日々の暮らしのちょっと難解なお悩みに、弁護士や司法書士など専門士業の先生たちが答えます。
協力/熊本県専門士業団体連絡協議会

外国人従業員の妻を日本に呼び寄せたい

Q.私は貿易業を営んでおり、通訳の外国人A君を採用しています。このA君が、母国にいる奥さまを呼んで日本で一緒に生活したいと言っています。呼ぶ方法はあるのでしょうか? (50代 男性)
A.在留資格によっては呼べる可能性があります

ご相談にあるAさんは、日本で通訳のお仕事をされているとのこと。出入国管理および難民認定法において、Aさんは「技術・人文知識・国際業務」という在留資格に基づき働いているはずです。その場合、「家族滞在」という在留資格で、扶養している奥さまを日本に呼ぶことは可能です。ただし、「家族滞在」は扶養している奥さまやお子さんのみ呼ぶことが可能な在留資格です。両親、兄弟姉妹を「家族滞在」で呼ぶことはできないので注意が必要です。

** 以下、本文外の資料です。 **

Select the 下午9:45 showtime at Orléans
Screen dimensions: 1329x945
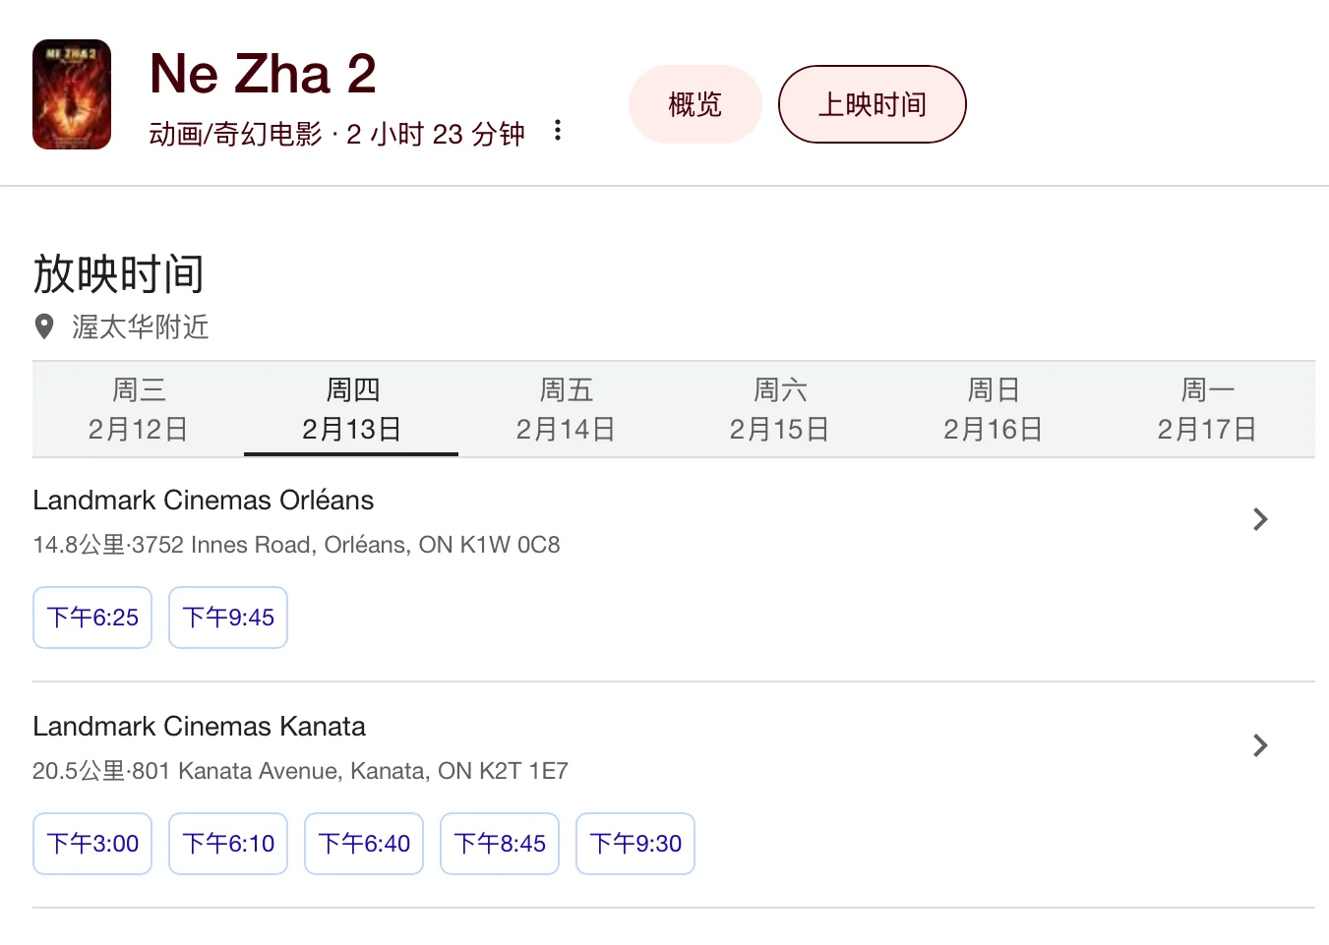pyautogui.click(x=228, y=618)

では、どのように手続を進めていけばいいのでしょうか。まず、出入国在留管理局に「在留資格認定証明書交付申請」を行います。外国人が「短期滞在」以外の在留資格で日本に上陸しようとする場合には,申請に基づき法務大臣が在留資格に関する上陸条件の適合性を審査します。その結果、当該条件に適合する場合にその旨の証明書を交付できることを定めています。

上記の「在留資格認定証明書」が交付されたら、これを母国の奥さまに送り、日本国領事館などに提示し、査証(VISA)の申請・発給後、日本の出入国港での上陸申請・審査・許可を経て日本に上陸することができます。

在留資格認定証明書交付申請には、添付書類も含め準備が必要です。ご不明な点があったら、お近くの行政書士にご相談ください。